### Problem to work on
The expected answer is the set of lines in the data below between the line holding "You are a GUI" and the line holding "Viewport: 1024px width, 768px height.", inclusive, written out exactly.

### Data shown
※
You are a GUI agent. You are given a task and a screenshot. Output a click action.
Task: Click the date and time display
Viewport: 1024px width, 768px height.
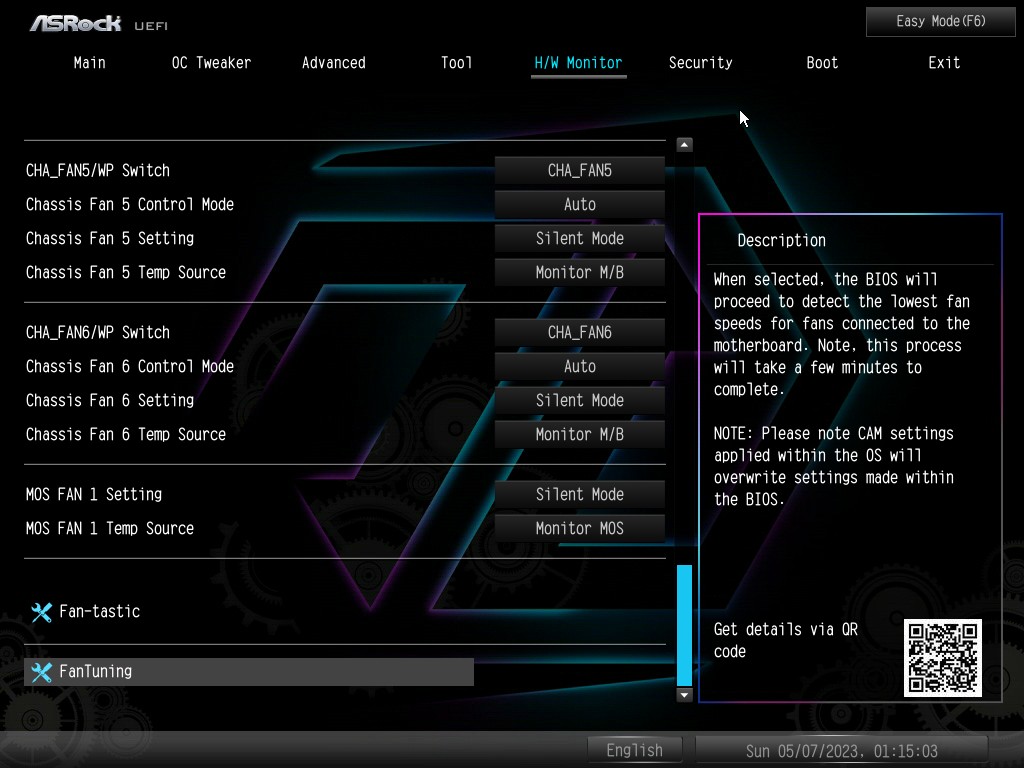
※
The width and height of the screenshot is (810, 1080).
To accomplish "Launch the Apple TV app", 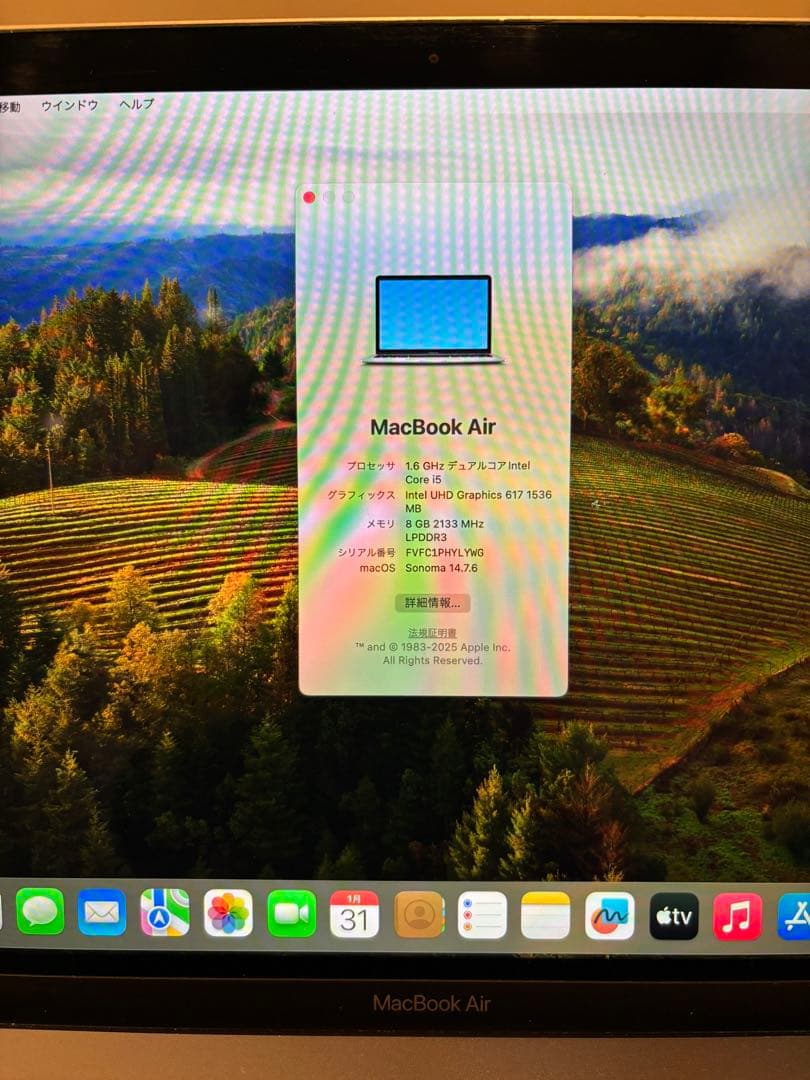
※
### Solution for this exercise
You are a GUI agent. You are given a task and a screenshot. Output a click action.
Task: Click the date and time display
Viewport: 1024px width, 768px height.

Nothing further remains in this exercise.